Для того чтобы это произошло, необходимы два условия: вера в общественную инстанцию, а значит и в Откровения, должна уменьшиться, а доверие к логическим рассуждениям – возрасти. Тогда философия станет более надёжным средством проникновения в тайны бытия, чем религия, возьмёт над ней верх и отделится от неё как первенствующая отрасль человеческого знания. Именно это и произошло в VI веке до Рождества Христова в античной Греции, и, прежде всего, даже не в самой Греции, а в её колонии, расположенной на юге Италии. Главный город этой колонии именовался Элея, отсюда и название живших в ней греков – «элеаты». Колония была очень богатой, благодаря мореходному искусству имела выгодные торговые связи со странами Средиземноморского бассейна, и её состоятельные граждане, имея достаточное количество рабов, были избавлены от физического труда. Однако часть из них занимала свой досуг не азартными играми, охотой и пирами, как это делали позже римские патриции, а ещё позже – русские помещики, а открыли для себя более утончённое наслаждение – философствовать. Почему эта страсть распространилась прежде всего в Элее, непонятно, но её возникновение именно в греческой среде вполне закономерно. Эта нация становилась всё более культурной (речь идёт, конечно, о верхушке) и в какой-то момент переросла примитивную языческую религию с её блудником Зевсом во главе пантеона – и верить в Откровения, исходящие от него и окружающих его интриганов, озабоченных только тем, чтобы люди приносили им больше всесожжений, было совершенно невозможно. С другой стороны, выборная система, установленная в эллинских полисах, сильно стимулировала искусство ведения логической аргументации при агитации в пользу того или иного кандидата. Вызванное к жизни ради вербовки избирателей, это искусство затем обратилось на познание истины. Так родилась великая европейская философия.

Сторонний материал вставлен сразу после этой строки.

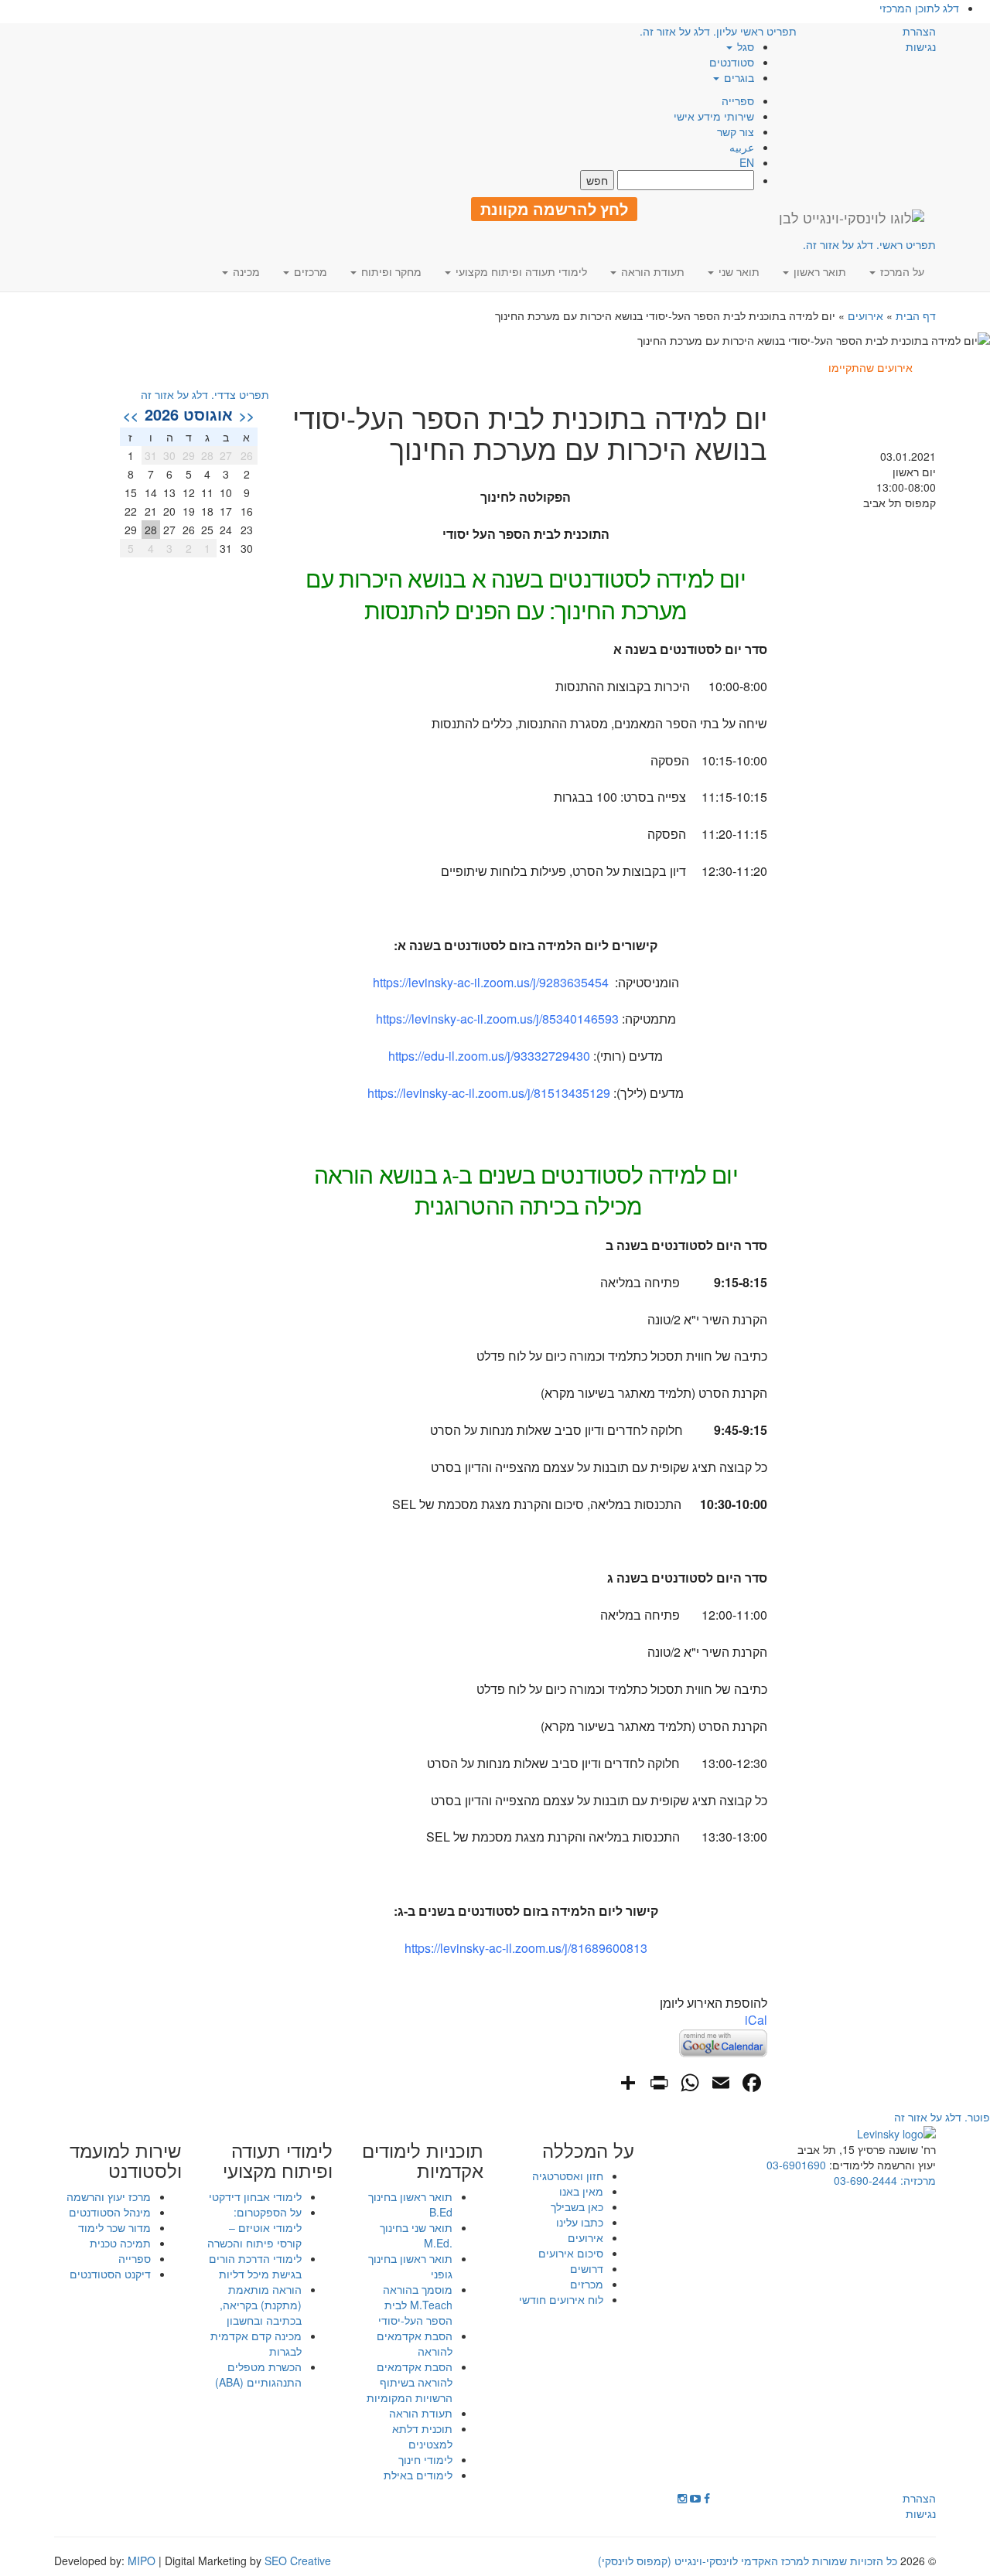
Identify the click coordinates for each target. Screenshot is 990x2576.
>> (130, 415)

Отделившись от изжившей себя языческой религии, эллинская философия образовала совершенно новый вид универсального знания, которого раньше нигде в мире не существовало, ибо и в Индии, и в Персии, и в Египте, и в

Китае, и всюду философия была частью религиозного знания. Поэтому мы вправе сказать, что философию как науку создали древние греки. В этом, конечно, нужно признать их огромную заслугу перед человечеством. Рождение научной философии было связано с её отказом пользоваться таким источником информации о сущем, как Откровение. Новая методология привела возникшую науку к новой структуризации: в ней появились разделы, которых в религии не было, а некоторые из тех, что были, теперь выпали. Структурное различие религиозного и философского познания иллюстрируется приведённой схемой.

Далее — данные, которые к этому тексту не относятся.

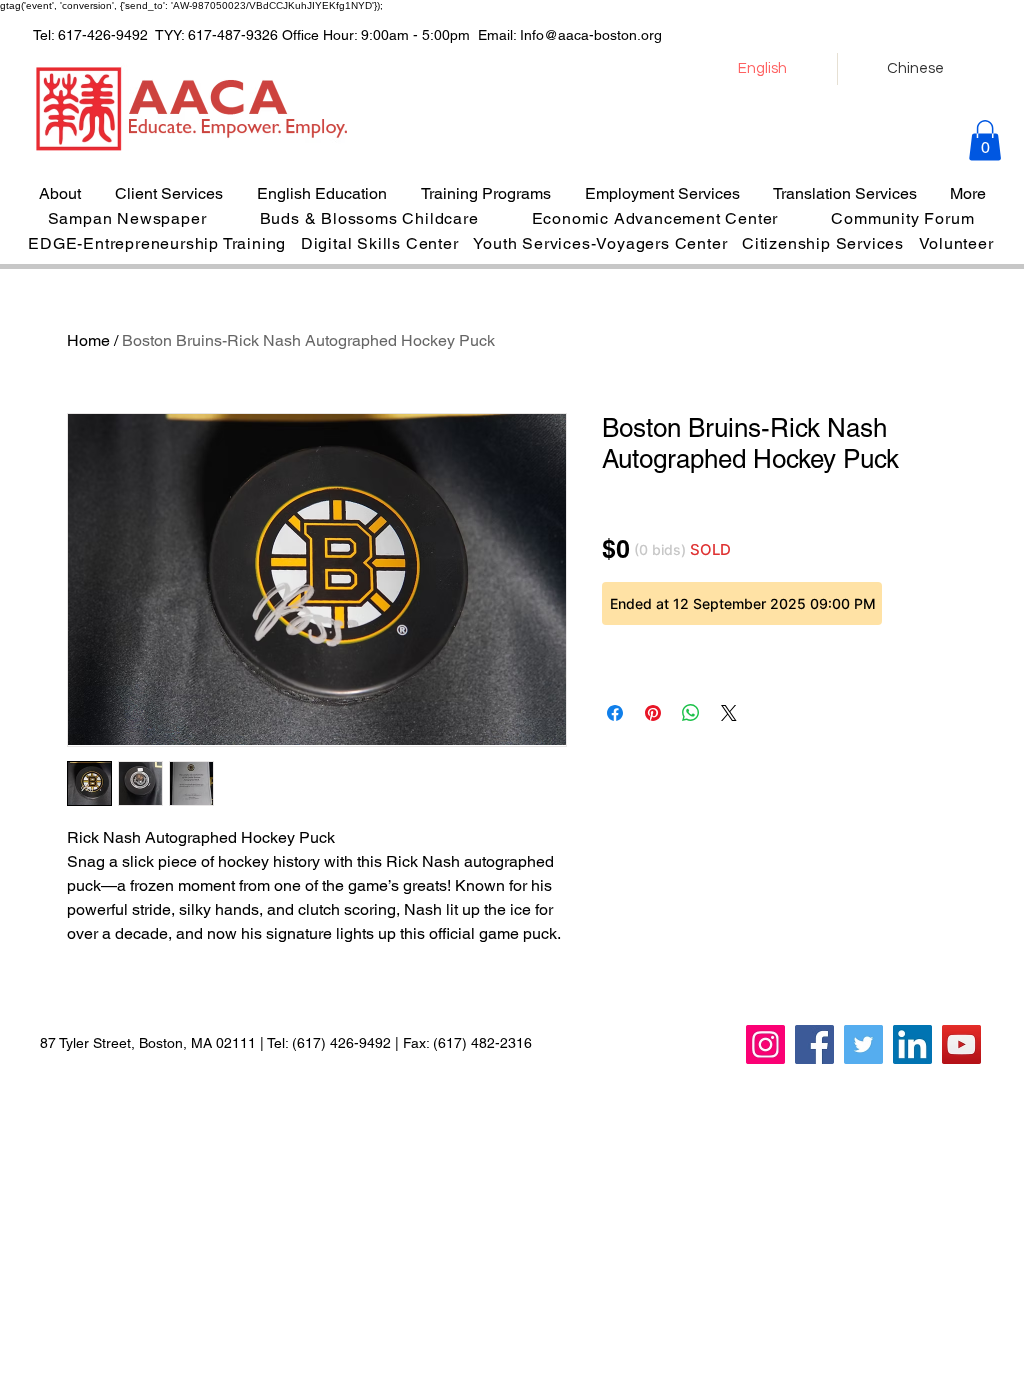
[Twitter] (863, 1044)
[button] (985, 140)
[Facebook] (814, 1044)
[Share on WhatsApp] (691, 713)
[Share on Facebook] (615, 713)
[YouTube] (961, 1044)
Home (88, 340)
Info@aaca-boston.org (591, 35)
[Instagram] (765, 1044)
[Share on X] (729, 713)
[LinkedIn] (912, 1044)
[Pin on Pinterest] (653, 713)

Структурное различие между религией и философией как двумя видами универсального знания


Беседа вторая
Только что родившаяся философия сразу задаёт свой главный вопрос

Итак, в середине первого тысячелетия до Рождества Христова в рамках эллинской языческой цивилизации впервые в человеческой истории дерзновенная людская мысль предприняла попытку безрелигиозного, или внерелигиозного, осмысления мироустройства. Как мы увидим дальше, она затянется очень надолго. Собственно, весь наш учебный курс будет ответом на вопрос, насколько успешной оказалась эта попытка и дала ли она хоть какой-то результат.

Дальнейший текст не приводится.